*Quoted passage:*
=== Begin Enclosure ===

In Getting Started With Gephi Network Visualisation App – My Facebook Network, Part I I described how to get up and running with the Gephi network visualisation tool using social graph data pulled out of my Facebook account. In this post, I’ll explore some of the tools that Gephi provides for exploring a network in a more structured way.

If you aren’t familiar with Gephi, and if you haven’t read Part I of this series, I suggest you do so now…

…done that…?

Okay, so where do we begin? As before, I’m going to start with a fresh worksheet, and load my Facebook network data, downloaded via the netvizz app, into Gephi, but as an *undirected* graph this time! So far, so exactly the same as last time. Just to give me some pointers over the graph, I’m going to set the node size to be proportional to the degree of each node (that is, the number of people each person is connected to).

I can activate text labels for the nodes that are proportional to the node sizes from the toolbar along the bottom of the Graph panel:

…remembering to turn on the text labels, of course!

So – how can we explore the data visually using Gephi? One way is to use *filters*. The notion of filtering is incredibly powerful one, and one that I think is both often assumed and underestimated, so let’s just have a quick recap on what filtering is all about.

This maybe?

*[“green beans” by House Of Sims]*

*Filters* – such as sieves, or colanders, but also like EQ settings and graphic, bass or treble equalisers on music players, colour filters on cameras and so on – are things that can be used to separate one thing from another based on their different properties. So for example, a colander can be used to separate green beans from the water it was boiled in, and a bass filter can be used to filter out the low frequency pounding of the bass on an audio music track. In Gephi, we can use filters to separate out parts of a network that have particular properties from other parts of the network.

The graph of Facebook friends that we’re looking at shows people I know as *nodes*; a line connecting two nodes (generally known as an *edge*) shows that that the two people represented by the corresponding nodes are also friends with each other. The size of the node depicts its *degree*, that is, the number of edges that are connected to it. We might interpret this as the popularity (or at least, the connectedness) of a particular person in my Facebook network, as determined by the number of my friends that they are also a friend of.

(In an *undirected* network like Facebook, where if A is a friend of B, B is also a friend of A, the edges are simple lines. In a *directed* network, such as the social graph provided by Twitter, the edges have a direction, and are typically represented by arrows. The arrow shows the direction of the relationship defined by the edge, so in Twitter an arrow going from A to B might represent that A is a follower of B; but if there is no second arrow going from B to A, then B is not following A.)

=== End Enclosure ===

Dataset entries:
=== Begin Enclosure ===

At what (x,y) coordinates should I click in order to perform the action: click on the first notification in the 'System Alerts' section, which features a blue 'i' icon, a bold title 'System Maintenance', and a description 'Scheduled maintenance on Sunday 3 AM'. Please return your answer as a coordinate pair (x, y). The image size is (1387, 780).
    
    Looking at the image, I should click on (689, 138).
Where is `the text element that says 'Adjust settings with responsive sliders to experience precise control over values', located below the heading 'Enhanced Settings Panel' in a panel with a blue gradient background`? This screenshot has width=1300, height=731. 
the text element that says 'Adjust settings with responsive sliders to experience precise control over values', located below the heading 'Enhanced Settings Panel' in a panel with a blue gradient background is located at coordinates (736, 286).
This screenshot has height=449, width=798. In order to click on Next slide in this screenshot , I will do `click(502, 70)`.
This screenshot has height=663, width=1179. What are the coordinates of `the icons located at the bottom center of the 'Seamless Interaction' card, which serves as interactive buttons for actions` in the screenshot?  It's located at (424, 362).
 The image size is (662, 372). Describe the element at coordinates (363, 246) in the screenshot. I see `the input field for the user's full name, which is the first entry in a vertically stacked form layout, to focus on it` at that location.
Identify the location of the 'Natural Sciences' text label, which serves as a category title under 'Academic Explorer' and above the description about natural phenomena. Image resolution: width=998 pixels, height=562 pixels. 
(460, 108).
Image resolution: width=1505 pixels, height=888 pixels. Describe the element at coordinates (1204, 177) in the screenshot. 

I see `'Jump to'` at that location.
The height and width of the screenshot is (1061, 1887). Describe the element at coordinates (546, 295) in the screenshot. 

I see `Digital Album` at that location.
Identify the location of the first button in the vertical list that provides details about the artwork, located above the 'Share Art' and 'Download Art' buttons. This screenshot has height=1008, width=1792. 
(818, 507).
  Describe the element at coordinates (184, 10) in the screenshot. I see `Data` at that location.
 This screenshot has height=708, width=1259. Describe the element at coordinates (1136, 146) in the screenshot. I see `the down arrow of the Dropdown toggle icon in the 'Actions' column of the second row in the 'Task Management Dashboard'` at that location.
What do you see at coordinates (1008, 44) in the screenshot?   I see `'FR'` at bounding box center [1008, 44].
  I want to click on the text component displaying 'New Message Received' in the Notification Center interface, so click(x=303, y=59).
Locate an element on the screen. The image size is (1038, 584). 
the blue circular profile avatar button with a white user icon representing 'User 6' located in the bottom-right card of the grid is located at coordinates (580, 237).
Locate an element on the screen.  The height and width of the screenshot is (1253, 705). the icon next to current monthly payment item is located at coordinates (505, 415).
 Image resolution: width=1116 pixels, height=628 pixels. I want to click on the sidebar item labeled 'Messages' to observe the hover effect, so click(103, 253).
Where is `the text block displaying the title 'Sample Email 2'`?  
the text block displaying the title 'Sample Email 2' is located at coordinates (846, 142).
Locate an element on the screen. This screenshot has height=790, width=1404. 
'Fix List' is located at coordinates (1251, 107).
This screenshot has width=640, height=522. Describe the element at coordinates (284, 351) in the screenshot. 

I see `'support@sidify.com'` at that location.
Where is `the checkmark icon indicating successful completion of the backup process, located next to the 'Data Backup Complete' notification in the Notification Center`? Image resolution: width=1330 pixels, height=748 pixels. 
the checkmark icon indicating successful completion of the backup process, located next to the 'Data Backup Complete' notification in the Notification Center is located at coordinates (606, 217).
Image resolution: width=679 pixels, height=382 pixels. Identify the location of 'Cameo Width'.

=== End Enclosure ===

*Exercise instructions:*
Put this sentence from the Gephi post into Spanish: "In Gephi, we can use filters to separate out parts of a network that have particular properties from other parts of the network."

*Task result:*
En Gephi, podemos usar filtros para separar las partes de una red que tienen propiedades particulares de otras partes de la red.